Quelle:
----
DIEKMANN : Die wollten unsere [Radar-]Geräte stören. Das war doch deren Auftrag. Wir haben auch einige Terroristen lebendig erfasst. Die haben wir gleich kaltgemacht. Das war ja auf Befehl. Ich habe mal einen französischen Major eigenhändig erschossen.
BRUNDE : Woher wusstest du, dass er Major war?
DIEKMANN : Er hatte Papiere. Nachts ist geschossen worden. Da kam der mit einem Fahrrad angefahren. Nach dem Dorf runter schossen sie immer noch von uns aus mit MG s in die Häuser. Das ganze Dorf war ja verseucht.
BRUNDE : Da hast du den angehalten?
----
Datenauszug:
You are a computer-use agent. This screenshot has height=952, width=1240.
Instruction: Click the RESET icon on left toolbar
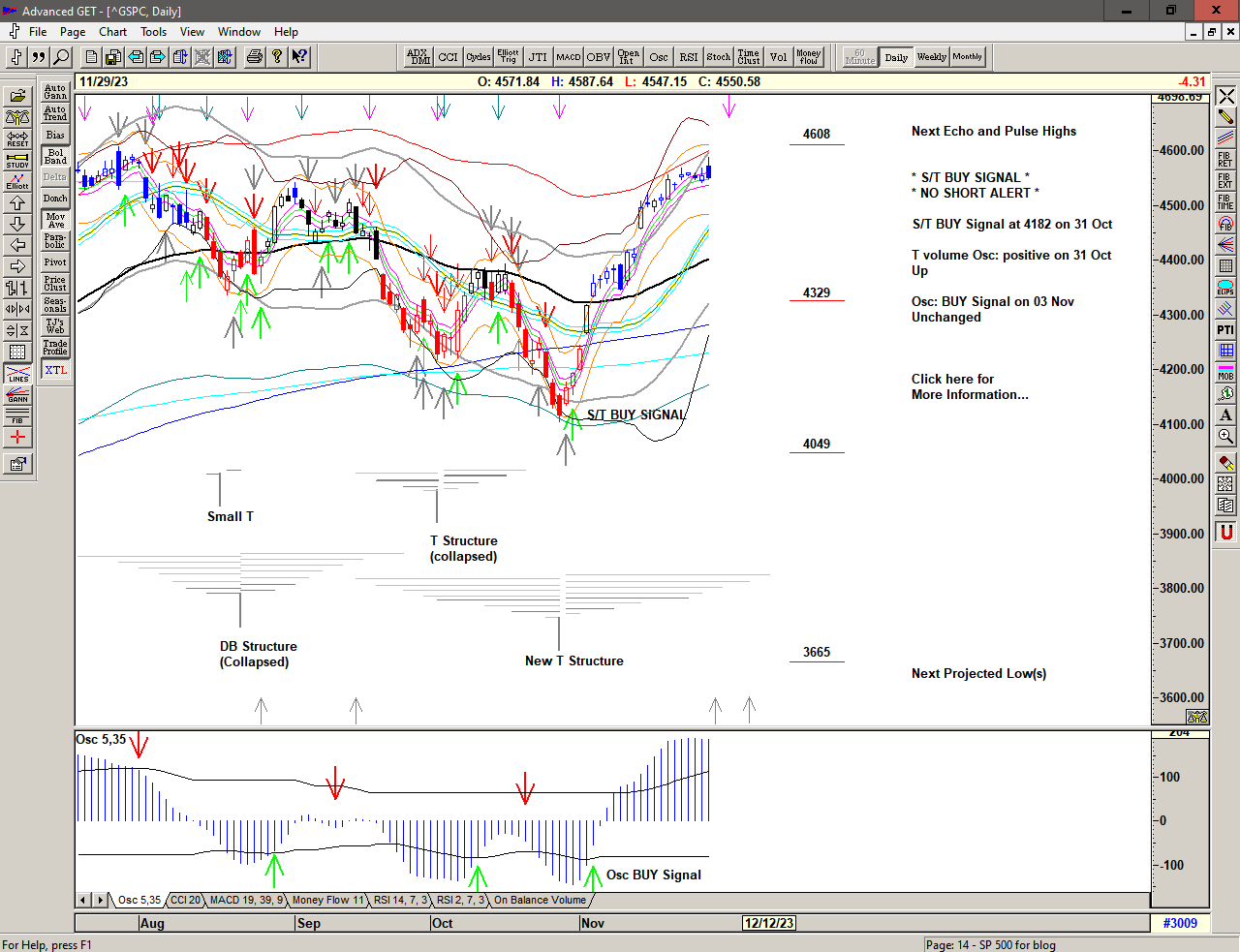[17, 139]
----
Schriftlicher Auftrag: Setze das Gespräch zwischen Diekmann und Brunde aus der Quelle im selben Stil fort, beginnend nach Brundes letzter Frage. Das Material stammt aus einer anderen Quelle als das Gespräch.

Antwort:
DIEKMANN : Wir waren mit zwei Mann, es war noch ein Kapo dabei. Er – herunter vom Fahrrad, gleich die Taschen nachgesucht, Munition, das besagt schon genug. Sonst hätte ich ihm ja nichts tun dürfen, du kannst nicht einfach so einen übern Haufen knallen. Der Kapo hat ihn noch gefragt, ob er Terrorist ist, er hat nichts gesagt; ob er einen Wunsch hat – nichts. Hinten durch den Kopf geschossen. Der hat nichts von seinem Tod gemerkt.